Transcribe exactly everything in the data below from the line containing "The image size is (1132, 1064)." down to the line containing "1200x683 pixels.", both lines included and nothing further.

•••••

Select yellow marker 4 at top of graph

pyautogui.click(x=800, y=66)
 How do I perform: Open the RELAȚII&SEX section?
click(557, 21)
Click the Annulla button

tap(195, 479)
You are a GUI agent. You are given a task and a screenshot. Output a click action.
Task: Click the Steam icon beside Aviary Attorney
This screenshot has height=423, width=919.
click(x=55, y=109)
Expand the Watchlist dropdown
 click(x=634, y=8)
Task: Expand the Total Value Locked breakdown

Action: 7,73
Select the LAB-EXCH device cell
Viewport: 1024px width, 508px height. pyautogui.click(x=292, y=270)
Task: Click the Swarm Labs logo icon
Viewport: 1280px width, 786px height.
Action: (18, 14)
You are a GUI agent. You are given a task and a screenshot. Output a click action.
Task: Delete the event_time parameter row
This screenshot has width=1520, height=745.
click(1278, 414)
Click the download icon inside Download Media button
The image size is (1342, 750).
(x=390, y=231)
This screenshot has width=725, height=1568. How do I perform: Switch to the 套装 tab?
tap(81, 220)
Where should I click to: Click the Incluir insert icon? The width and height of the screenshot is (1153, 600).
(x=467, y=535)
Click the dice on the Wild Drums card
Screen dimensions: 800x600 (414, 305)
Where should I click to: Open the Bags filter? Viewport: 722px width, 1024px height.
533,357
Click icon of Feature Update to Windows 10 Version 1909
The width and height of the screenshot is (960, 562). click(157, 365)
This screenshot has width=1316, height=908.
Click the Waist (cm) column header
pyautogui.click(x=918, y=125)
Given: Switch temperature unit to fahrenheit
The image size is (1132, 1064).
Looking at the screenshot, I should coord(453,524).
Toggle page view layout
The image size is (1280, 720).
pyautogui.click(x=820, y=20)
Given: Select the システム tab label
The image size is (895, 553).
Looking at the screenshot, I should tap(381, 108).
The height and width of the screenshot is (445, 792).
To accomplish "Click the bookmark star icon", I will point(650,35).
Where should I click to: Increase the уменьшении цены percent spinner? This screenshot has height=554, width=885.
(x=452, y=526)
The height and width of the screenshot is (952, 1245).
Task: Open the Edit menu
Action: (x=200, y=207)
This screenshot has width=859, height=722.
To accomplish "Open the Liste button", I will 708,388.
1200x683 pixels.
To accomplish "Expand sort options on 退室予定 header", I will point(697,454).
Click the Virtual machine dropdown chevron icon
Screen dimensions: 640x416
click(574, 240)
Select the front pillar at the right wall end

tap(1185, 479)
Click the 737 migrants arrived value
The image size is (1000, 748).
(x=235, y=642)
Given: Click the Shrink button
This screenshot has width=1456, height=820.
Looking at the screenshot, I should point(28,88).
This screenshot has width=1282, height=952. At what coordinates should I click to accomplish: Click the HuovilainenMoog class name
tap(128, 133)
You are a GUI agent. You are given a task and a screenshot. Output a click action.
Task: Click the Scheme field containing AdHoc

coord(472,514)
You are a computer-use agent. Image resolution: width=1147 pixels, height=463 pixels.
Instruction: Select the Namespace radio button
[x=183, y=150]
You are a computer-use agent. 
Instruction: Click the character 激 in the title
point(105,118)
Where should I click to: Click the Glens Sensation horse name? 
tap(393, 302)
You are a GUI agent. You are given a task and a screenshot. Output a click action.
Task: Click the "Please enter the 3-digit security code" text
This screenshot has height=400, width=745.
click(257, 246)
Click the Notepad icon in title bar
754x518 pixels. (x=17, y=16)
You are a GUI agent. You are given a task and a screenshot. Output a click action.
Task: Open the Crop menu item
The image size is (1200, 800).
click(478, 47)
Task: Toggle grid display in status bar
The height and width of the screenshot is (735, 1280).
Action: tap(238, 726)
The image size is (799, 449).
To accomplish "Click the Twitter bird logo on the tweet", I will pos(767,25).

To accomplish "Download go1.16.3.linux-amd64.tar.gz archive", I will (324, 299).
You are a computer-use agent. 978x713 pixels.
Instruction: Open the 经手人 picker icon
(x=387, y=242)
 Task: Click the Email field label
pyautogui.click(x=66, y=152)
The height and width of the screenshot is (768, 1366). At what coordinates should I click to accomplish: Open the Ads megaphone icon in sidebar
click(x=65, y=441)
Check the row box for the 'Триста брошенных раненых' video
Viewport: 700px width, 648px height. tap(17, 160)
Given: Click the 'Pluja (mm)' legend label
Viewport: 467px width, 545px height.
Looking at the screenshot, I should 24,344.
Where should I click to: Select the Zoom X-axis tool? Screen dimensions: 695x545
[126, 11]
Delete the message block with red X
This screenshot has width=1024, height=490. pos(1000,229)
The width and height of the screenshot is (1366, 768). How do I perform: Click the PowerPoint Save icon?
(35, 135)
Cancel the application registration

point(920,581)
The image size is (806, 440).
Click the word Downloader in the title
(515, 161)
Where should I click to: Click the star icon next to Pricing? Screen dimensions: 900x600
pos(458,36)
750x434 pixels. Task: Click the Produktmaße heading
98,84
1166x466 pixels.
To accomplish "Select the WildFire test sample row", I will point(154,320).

•••••

# FINISHED EXERCISE:
The image size is (1132, 1064).
Looking at the screenshot, I should coord(453,524).
Toggle page view layout
The image size is (1280, 720).
pyautogui.click(x=820, y=20)
Given: Select the システム tab label
The image size is (895, 553).
Looking at the screenshot, I should tap(381, 108).
The height and width of the screenshot is (445, 792).
To accomplish "Click the bookmark star icon", I will point(650,35).
Where should I click to: Increase the уменьшении цены percent spinner? This screenshot has height=554, width=885.
(x=452, y=526)
The height and width of the screenshot is (952, 1245).
Task: Open the Edit menu
Action: (x=200, y=207)
This screenshot has width=859, height=722.
To accomplish "Open the Liste button", I will 708,388.
1200x683 pixels.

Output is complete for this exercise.